Your answer must be an exact transcription of every record.

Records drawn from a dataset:
· · · · ·

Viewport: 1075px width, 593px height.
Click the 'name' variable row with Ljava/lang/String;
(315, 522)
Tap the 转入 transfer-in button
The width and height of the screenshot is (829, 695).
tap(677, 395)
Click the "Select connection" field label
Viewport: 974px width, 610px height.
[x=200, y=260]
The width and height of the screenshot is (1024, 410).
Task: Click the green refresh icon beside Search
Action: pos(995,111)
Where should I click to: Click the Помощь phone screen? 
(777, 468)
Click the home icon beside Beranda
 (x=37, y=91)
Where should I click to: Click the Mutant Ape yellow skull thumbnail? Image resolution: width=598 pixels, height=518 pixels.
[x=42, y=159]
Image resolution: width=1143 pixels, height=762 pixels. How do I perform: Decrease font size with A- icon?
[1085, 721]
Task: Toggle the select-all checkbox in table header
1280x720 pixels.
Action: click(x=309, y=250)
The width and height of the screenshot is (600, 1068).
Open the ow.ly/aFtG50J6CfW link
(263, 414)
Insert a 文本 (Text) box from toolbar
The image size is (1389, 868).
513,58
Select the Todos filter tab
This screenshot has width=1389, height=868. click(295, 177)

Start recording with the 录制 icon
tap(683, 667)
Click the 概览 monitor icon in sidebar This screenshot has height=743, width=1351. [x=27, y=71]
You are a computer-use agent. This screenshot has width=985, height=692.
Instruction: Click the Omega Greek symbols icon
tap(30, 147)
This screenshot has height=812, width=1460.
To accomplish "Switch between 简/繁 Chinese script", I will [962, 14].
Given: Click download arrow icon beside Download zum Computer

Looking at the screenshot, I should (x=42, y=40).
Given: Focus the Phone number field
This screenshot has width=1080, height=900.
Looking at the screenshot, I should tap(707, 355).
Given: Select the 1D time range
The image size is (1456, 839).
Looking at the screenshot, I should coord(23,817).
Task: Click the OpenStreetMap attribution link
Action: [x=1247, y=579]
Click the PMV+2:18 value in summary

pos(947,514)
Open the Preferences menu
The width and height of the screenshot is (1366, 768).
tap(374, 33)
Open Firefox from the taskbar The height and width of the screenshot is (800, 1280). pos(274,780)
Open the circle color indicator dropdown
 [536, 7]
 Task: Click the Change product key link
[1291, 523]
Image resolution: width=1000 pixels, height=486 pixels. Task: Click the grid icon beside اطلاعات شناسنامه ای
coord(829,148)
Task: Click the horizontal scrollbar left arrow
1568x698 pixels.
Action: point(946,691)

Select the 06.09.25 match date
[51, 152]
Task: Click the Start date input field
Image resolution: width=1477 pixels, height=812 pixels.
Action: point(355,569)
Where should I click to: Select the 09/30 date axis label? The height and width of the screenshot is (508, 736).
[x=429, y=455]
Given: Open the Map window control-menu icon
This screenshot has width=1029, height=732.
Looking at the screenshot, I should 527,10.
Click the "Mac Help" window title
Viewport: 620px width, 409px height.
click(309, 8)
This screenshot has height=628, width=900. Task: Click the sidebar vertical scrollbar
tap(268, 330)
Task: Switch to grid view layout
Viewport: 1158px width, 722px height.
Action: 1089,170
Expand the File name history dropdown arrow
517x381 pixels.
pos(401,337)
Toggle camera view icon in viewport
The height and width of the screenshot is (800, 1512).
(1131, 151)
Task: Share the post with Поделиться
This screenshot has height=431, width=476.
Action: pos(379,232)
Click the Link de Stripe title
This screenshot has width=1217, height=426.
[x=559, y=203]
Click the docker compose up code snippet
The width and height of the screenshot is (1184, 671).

· · · · ·

- [WRITTEN RESPONSE]:
Viewport: 1075px width, 593px height.
Click the 'name' variable row with Ljava/lang/String;
(315, 522)
Tap the 转入 transfer-in button
The width and height of the screenshot is (829, 695).
tap(677, 395)
Click the "Select connection" field label
Viewport: 974px width, 610px height.
[x=200, y=260]
The width and height of the screenshot is (1024, 410).
Task: Click the green refresh icon beside Search
Action: pos(995,111)
Where should I click to: Click the Помощь phone screen? 
(777, 468)
Click the home icon beside Beranda
 (x=37, y=91)
Where should I click to: Click the Mutant Ape yellow skull thumbnail? Image resolution: width=598 pixels, height=518 pixels.
[x=42, y=159]
Image resolution: width=1143 pixels, height=762 pixels. How do I perform: Decrease font size with A- icon?
[1085, 721]
Task: Toggle the select-all checkbox in table header
1280x720 pixels.
Action: click(x=309, y=250)
The width and height of the screenshot is (600, 1068).
Open the ow.ly/aFtG50J6CfW link
(263, 414)
Insert a 文本 (Text) box from toolbar
The image size is (1389, 868).
513,58
Select the Todos filter tab
This screenshot has width=1389, height=868. click(295, 177)

Start recording with the 录制 icon
tap(683, 667)
Click the 概览 monitor icon in sidebar This screenshot has height=743, width=1351. [x=27, y=71]
You are a computer-use agent. This screenshot has width=985, height=692.
Instruction: Click the Omega Greek symbols icon
tap(30, 147)
This screenshot has height=812, width=1460.
To accomplish "Switch between 简/繁 Chinese script", I will [962, 14].
Given: Click download arrow icon beside Download zum Computer

Looking at the screenshot, I should (x=42, y=40).
Given: Focus the Phone number field
This screenshot has width=1080, height=900.
Looking at the screenshot, I should tap(707, 355).
Given: Select the 1D time range
The image size is (1456, 839).
Looking at the screenshot, I should coord(23,817).
Task: Click the OpenStreetMap attribution link
Action: [x=1247, y=579]
Click the PMV+2:18 value in summary

pos(947,514)
Open the Preferences menu
The width and height of the screenshot is (1366, 768).
tap(374, 33)
Open Firefox from the taskbar The height and width of the screenshot is (800, 1280). pos(274,780)
Open the circle color indicator dropdown
 [536, 7]
 Task: Click the Change product key link
[1291, 523]
Image resolution: width=1000 pixels, height=486 pixels. Task: Click the grid icon beside اطلاعات شناسنامه ای
coord(829,148)
Task: Click the horizontal scrollbar left arrow
1568x698 pixels.
Action: point(946,691)

Select the 06.09.25 match date
[51, 152]
Task: Click the Start date input field
Image resolution: width=1477 pixels, height=812 pixels.
Action: point(355,569)
Where should I click to: Select the 09/30 date axis label? The height and width of the screenshot is (508, 736).
[x=429, y=455]
Given: Open the Map window control-menu icon
This screenshot has width=1029, height=732.
Looking at the screenshot, I should 527,10.
Click the "Mac Help" window title
Viewport: 620px width, 409px height.
click(309, 8)
This screenshot has height=628, width=900. Task: Click the sidebar vertical scrollbar
tap(268, 330)
Task: Switch to grid view layout
Viewport: 1158px width, 722px height.
Action: 1089,170
Expand the File name history dropdown arrow
517x381 pixels.
pos(401,337)
Toggle camera view icon in viewport
The height and width of the screenshot is (800, 1512).
(1131, 151)
Task: Share the post with Поделиться
This screenshot has height=431, width=476.
Action: pos(379,232)
Click the Link de Stripe title
This screenshot has width=1217, height=426.
[x=559, y=203]
Click the docker compose up code snippet
The width and height of the screenshot is (1184, 671).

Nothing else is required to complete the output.